Una vez constatada una laguna, existen diversos métodos para colmarlas. Siguiendo la clásica
distinción de Carnelutti se puede hablar de dos modos de solucionar las lagunas: la autointegración
y la heterointegración. La diferencia fundamental entre ambos métodos está en el origen de la
solución: en la auto integración la solución viene de dentro del sistema mientras que en la
heterointegración su procedencia es externa. Las consecuencias de la utilización de uno u otro
método son aparentemente contradictorias pero en la práctica no hay tantas diferencias. Carnelutti
lo señalaba acertadamente: “Así colocados sobre el terreno de la lógica, la autointegración y la
heterointegración son los dos extremos de una antítesis: la primera es una solución rígida, la
segunda una solución flexible; la primera favorece la conservación, la segunda la evolución del
Derecho; la primera somete la justicia a la certeza, la segunda hace prevalecer la justicia sobre la
certeza; la primera se resuelve mediante la formación de preceptos abstractos, la segunda mediante
la formación de preceptos concretos. Sin embargo, en la realidad, también esta distinción se acorta
bastante”. Naturalmente, recurrir a uno u otro método es algo que no se puede determinar a priori
siendo necesario hallarse frente al caso concreto para decidir qué camino se elige. El método típico
de autointegración es la analogía (tanto la analogía legis como la analogía iuris) mientras que la
equidad es el método característico de la heterointegración.

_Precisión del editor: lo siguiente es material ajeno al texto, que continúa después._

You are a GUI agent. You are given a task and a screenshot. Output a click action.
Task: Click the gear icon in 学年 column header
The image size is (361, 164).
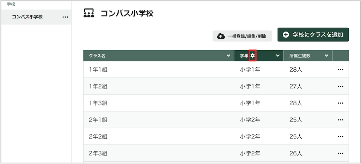[x=252, y=56]
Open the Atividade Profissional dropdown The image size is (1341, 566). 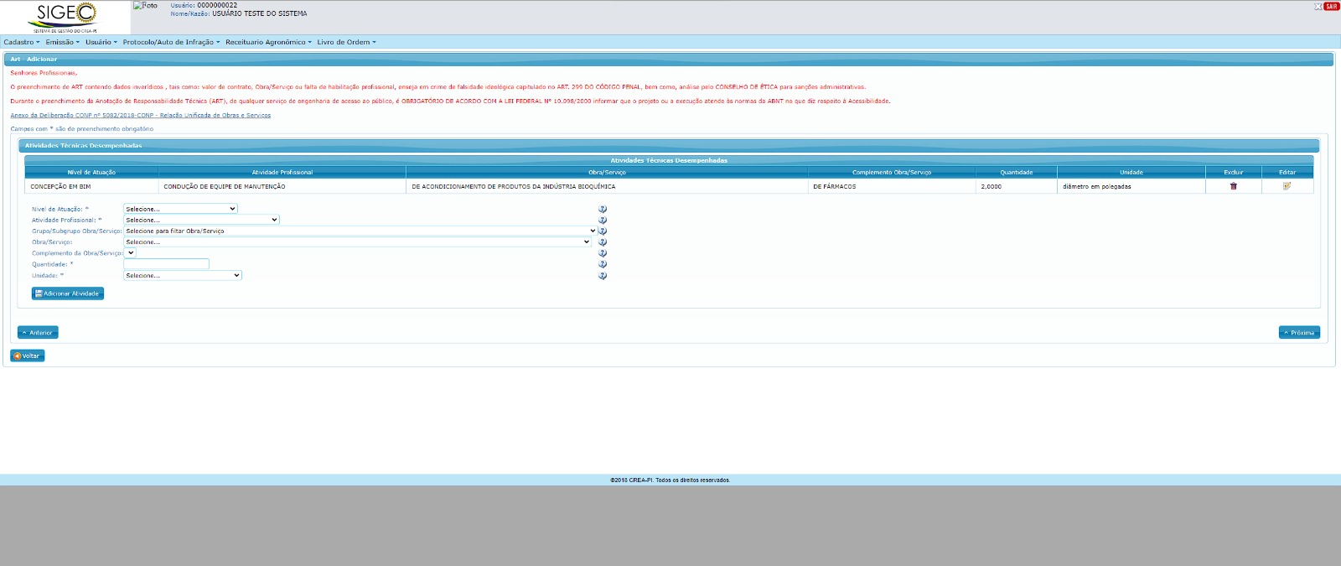click(201, 220)
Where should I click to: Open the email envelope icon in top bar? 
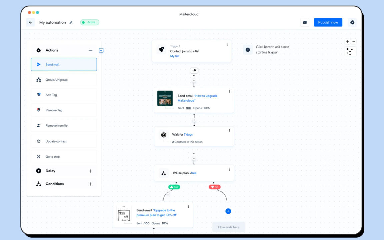304,22
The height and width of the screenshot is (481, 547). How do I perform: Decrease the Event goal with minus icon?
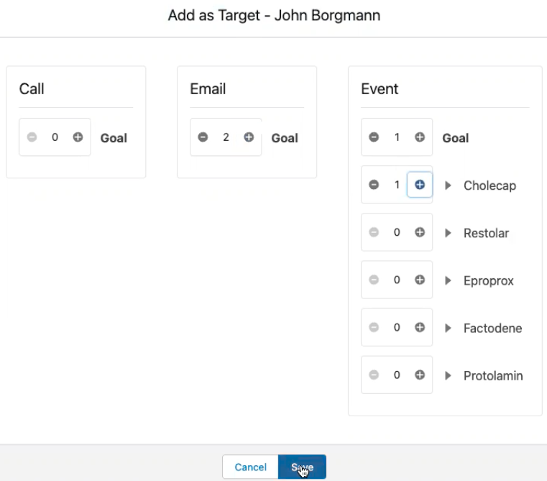point(374,137)
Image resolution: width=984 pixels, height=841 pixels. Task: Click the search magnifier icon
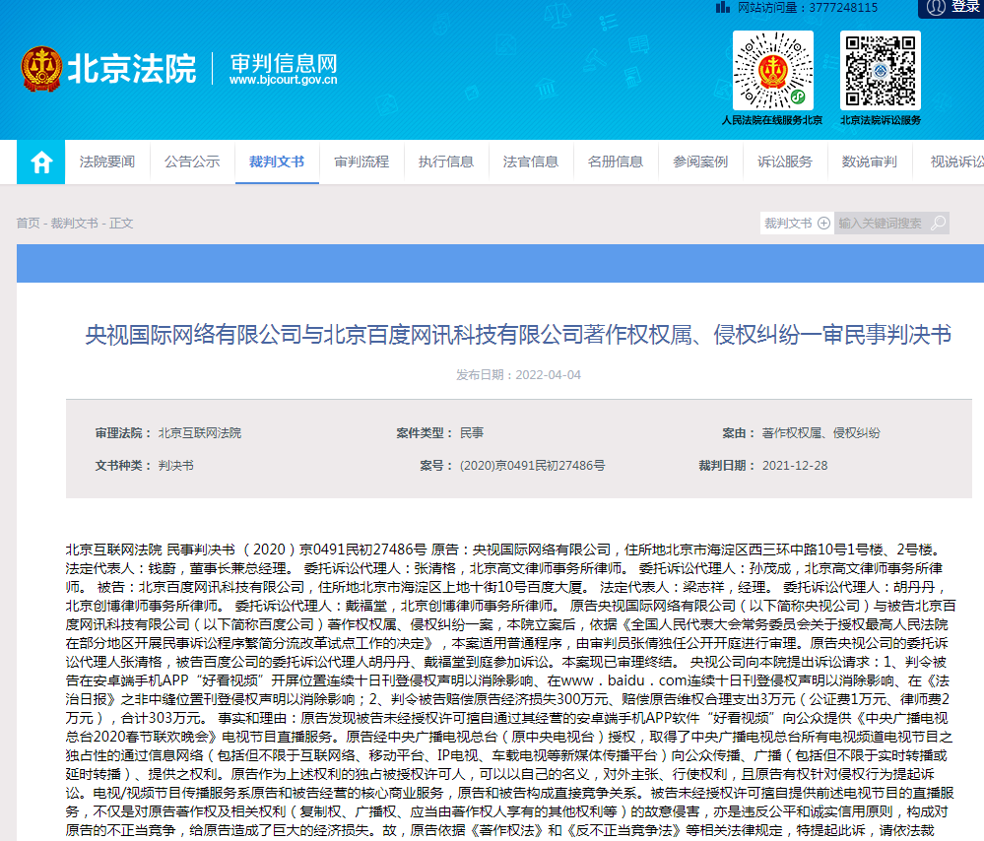(938, 224)
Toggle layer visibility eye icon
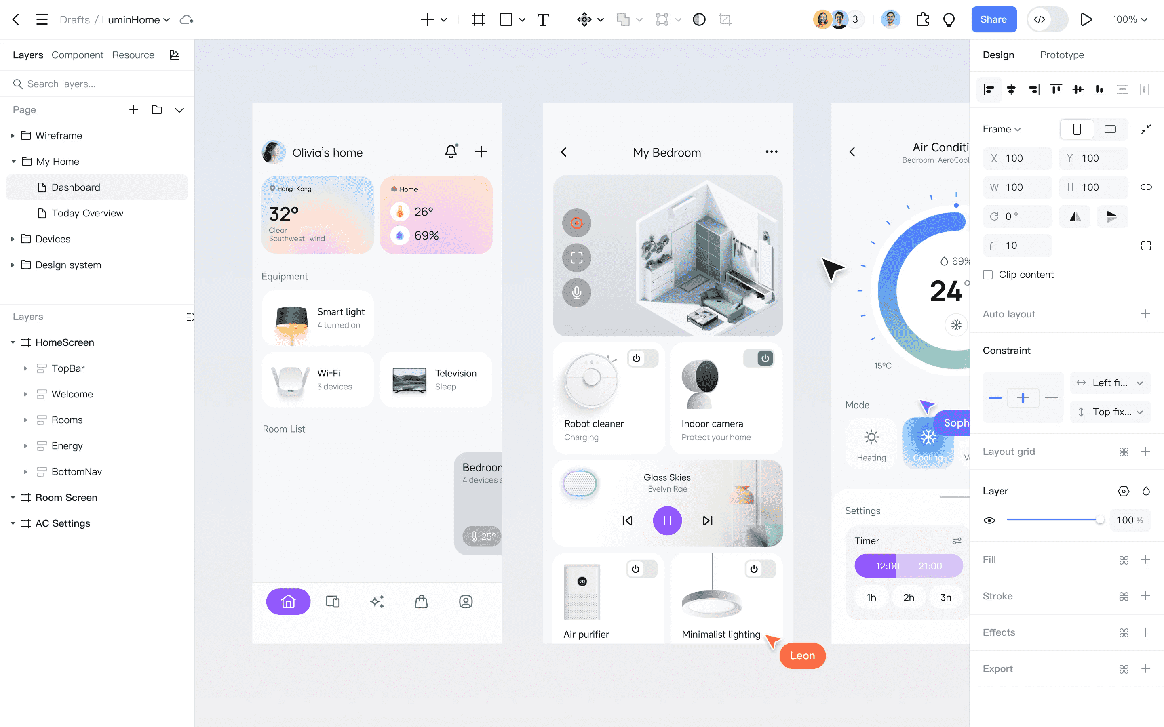 coord(989,520)
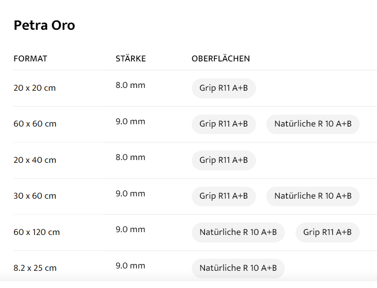
Task: Click the 30 x 60 cm format cell
Action: coord(34,196)
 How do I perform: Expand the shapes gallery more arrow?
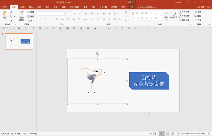pos(160,16)
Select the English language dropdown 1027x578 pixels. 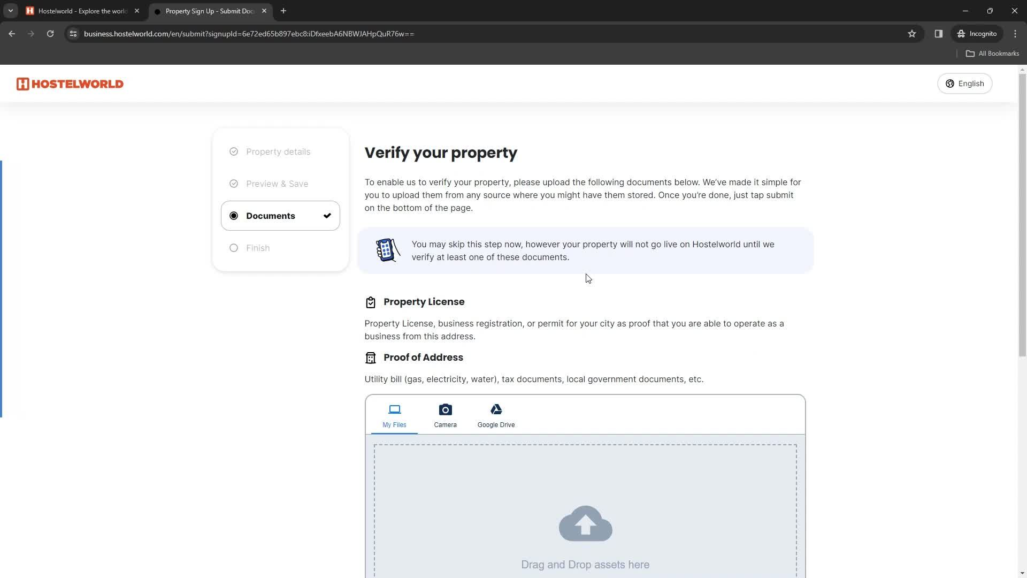965,83
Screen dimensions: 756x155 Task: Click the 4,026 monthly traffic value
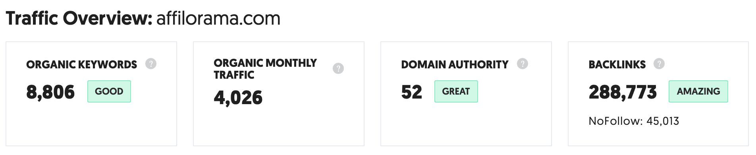238,97
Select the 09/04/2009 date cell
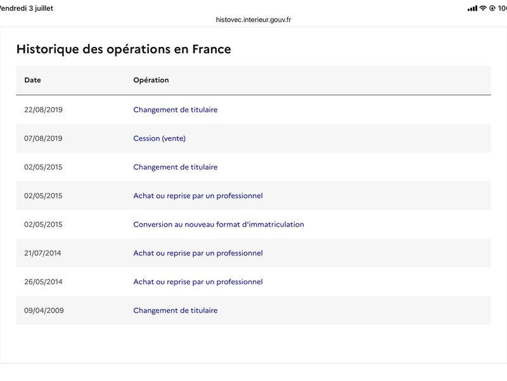 pyautogui.click(x=44, y=311)
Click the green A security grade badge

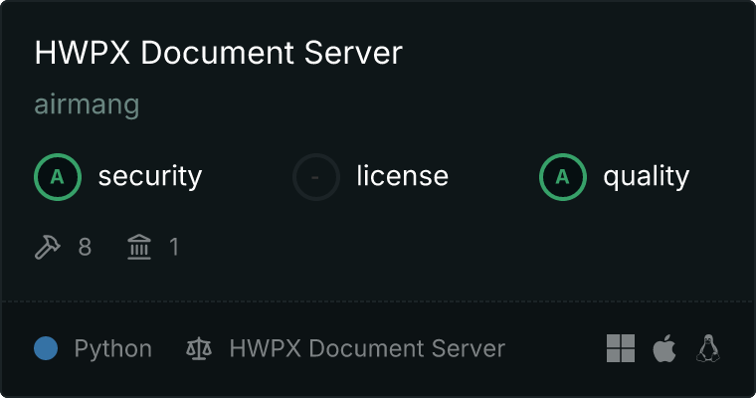pos(58,177)

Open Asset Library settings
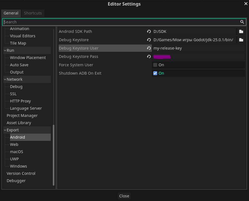[x=19, y=123]
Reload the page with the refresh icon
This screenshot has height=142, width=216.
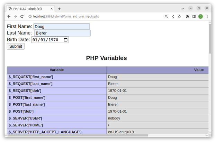click(x=22, y=16)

Puede decirse que la autointegración, esto es, el recurso a la analogía (analogía legis) y a los
principios generales del Derecho (analogía iuris) es mucho más frecuente que la heterointegración,
entre otras razones, porque en todos los ordenamientos subsiste la pretensión de dar respuesta a
todos los problemas jurídicos sin necesidad de acudir a instancias que se encuentren fuera del
mismo. La idea de seguridad y el control de aquellos sujetos que aplican el Derecho sigue teniendo
una fuerza de atracción considerable, lo cual no es extraño si se piensa en cuáles son los ideales que
presiden toda regulación normativa. Aunque la autointegración suponga el reconocimiento de que
hay situaciones que escapan a la previsión del legislador (esto es, que hay lagunas), queda por lo
menos el consuelo de comprobar que la solución del caso viene proporcionada por una norma del
sistema. Pensemos, por ejemplo, en la analogía (analogia legis); es cierto que el juez debe valorar y
tiene que apreciar la “identidad de razón” existente entre el supuesto regulado por la norma y el
supuesto que la norma no contempla pero, una vez establecida la identidad, se aplica a una norma
que forma parte del ordenamiento jurídico. Lo mismo podría decirse respecto a la analogia iuris o
recurso a los principios generales del Derecho. En ambos casos lo decisivo es el juicio que realiza el
juez respecto de la atribución de las consecuencias previstas por una norma a otro supuesto que no
está regulado, pero una vez establecida la semejanza es el propio sistema jurídico el que ofrece la
solución.
Por el contrario, si se recurre a la heterointegración la respuesta ya no viene dada por el
ordenamiento con lo cual el control de la decisión se hace mucho más difícil. En el pasado, uno de
los procedimientos característicos de la heterointegración fue el recurso al Derecho natural, pero en
la actualidad, ningún ordenamiento reconoce esta posibilidad de acudir al Derecho natural y hay
muchas razones para ello. El otro medio típico de heterointegración es el recurso a la equidad que
ha sido entendida de muy diversas maneras. Por ejemplo, como un criterio corrector de la
generalidad de la ley (tal es el sentido en la doctrina aristotélica) o como criterio para atenuar el
rigor de la ley o, en fin, como auténtica fuente del Derecho. En los sistemas de Derecho continental
los llamados juicios de equidad tienen un carácter excepcional y, por tanto, se trataría de un recurso
extraordinario que sólo puede utilizarse en contadas ocasiones.